Black Sheep
- First edition
- Author: Georgette Heyer
- Cover artist: Arthur Barbosa
- Language: English
- Genre: Regency, Romance
- Publisher: Bodley Head
- Publication date: 1966
- Publication place: United Kingdom
- Pages: 336
- OCLC: 183179611
- Dewey Decimal: 823/.912 22
- LC Class: PR6015.E795 B5 2008

= Black Sheep (Heyer novel) =

1966 novel by Georgette Heyer

Black Sheep is a late Regency romance novel by Georgette Heyer which was published by The Bodley Head in 1966 and in the following year in the US by E. P. Dutton. The serial rights were also sold to Woman & Home.
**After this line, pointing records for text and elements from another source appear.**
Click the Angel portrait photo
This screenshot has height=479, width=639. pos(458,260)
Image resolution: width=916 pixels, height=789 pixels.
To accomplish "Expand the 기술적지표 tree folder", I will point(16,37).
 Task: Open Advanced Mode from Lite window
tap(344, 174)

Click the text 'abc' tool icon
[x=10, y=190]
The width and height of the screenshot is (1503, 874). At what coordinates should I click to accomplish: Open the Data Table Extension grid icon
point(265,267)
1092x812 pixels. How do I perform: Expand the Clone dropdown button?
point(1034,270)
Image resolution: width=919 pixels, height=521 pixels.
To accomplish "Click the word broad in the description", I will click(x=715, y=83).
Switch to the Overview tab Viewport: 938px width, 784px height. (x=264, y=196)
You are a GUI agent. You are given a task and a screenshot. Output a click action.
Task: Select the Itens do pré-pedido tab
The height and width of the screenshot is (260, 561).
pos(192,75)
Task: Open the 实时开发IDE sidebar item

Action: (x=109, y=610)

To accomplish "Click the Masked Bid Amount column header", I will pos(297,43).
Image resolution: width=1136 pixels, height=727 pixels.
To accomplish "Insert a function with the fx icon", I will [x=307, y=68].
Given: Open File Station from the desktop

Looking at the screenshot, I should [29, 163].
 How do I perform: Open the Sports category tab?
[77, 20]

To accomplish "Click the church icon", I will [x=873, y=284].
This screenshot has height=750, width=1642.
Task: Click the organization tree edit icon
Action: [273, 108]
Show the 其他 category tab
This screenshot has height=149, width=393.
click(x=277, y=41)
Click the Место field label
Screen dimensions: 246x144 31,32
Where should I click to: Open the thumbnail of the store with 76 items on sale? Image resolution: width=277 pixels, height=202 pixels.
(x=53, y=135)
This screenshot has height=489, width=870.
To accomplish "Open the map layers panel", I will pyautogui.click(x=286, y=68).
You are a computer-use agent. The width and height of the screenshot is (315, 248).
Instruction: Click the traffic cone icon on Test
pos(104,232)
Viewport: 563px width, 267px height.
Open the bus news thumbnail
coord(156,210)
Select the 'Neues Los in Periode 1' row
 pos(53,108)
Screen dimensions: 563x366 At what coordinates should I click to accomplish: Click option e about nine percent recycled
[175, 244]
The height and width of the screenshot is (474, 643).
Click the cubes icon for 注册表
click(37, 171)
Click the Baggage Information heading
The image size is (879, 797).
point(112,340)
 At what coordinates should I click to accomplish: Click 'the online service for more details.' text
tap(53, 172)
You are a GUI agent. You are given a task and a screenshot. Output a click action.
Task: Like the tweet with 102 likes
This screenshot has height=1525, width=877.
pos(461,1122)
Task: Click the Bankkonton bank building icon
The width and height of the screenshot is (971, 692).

The novel was later described as combining "the warmer tone of her later books with the neat plotting of some of the earlier ones". Set in Bath, Somerset in 1816/1817, the story centres upon Abigail Wendover, the unmarried youngest daughter of a family dynasty and her interaction with Miles Calverleigh and his unscrupulous nephew Stacy.

==Plot summary==
At the start of the novel, 28-year-old Abigail (Abby) Wendover returns from a visit to the ailing family of an elder sister. She soon learns that there are complications in her own family upon discovering that her seventeen-year-old niece Fanny, daughter of her late brother Roland and brought up by her two maiden aunts in Bath, has fallen in love with a most unsuitable suitor with the connivance of her foolish and hypochondriacal aunt Selina. The object of Fanny's "lasting attachment" is Stacy Calverleigh, a "gamester", a "loose fish", and a "gazetted fortune-hunter"—that is to say, a gambler and a libertine who is on the look-out for a wealthy marriage to repair the imminent crash of his fortune.

Abigail tries to enlist the help of Stacy's uncle Miles, newly arrived in Bath, but at the same time must keep her attraction for Miles under wraps, out of concern for expected disapproval from her brother James (who would try to curtail her ability to have her own household if he knew) and her chaperoning older sister.